Der ansehnliche Benq FP91E bietet verschiedene Extras, darunter eingebaute Lautsprecher und Voreinstellungen für die Bilddarstellung. Abstriche müssen aber bei Bildqualität und Einstellungsoptionen gemacht werden und rechtfertigen nicht einen Verkaufspreis von 370 Euro. Benutzer, die sich eine bessere Performance und mehr Möglichkeiten zur Kalibrierung wünschen, sind mit dem LG Flatron L1981Q oder dem etwas farbloseren Dell Ultra Sharp 1905FP besser bedient.

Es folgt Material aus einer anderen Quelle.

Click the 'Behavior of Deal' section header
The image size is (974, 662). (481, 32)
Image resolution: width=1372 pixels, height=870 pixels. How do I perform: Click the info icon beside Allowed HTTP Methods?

Das matt strukturierte, silberfarbene Kunststoffgehäuse des Benq FP91E mit einer blau leuchtenden Ein-/Austaste in der Mitte der unteren Umrandung sieht beruhigend zeitgenössisch aus und zeichnet sich durch eine ansprechende Verarbeitung aus. Die obere und die seitlichen Umrandungen sind schmal genug, um das Auge nicht abzulenken, die untere Umrandung ist breit genug, um zwei eingebauten 2-Watt-Lautsprechern Unterkunft zu bieten. Die sechs Steuertasten und eine Kopfhörerbuchse wurden außer Sicht an der Unterkante des Displays platziert. Winzige, in die Umrandung geprägte Symbole geben ihre Funktionen an. Die Navigation im Bildschirmmenü ist einfach (wenn man sich erst einmal damit vertraut gemacht hat), und die i-Key-Taste startet ein Testmuster, um das Display zu kalibrieren, wenn es über ein Analogsignalkabel angeschlossen wird. Diese Taste dient außerdem der automatischen Einstellung. Mit der Modus-Taste kann der Benutzer zwischen den voreingestellten Helligkeits- und Kontrastmodi für Filme, Fotos und standardmäßigen Gebrauch wechseln.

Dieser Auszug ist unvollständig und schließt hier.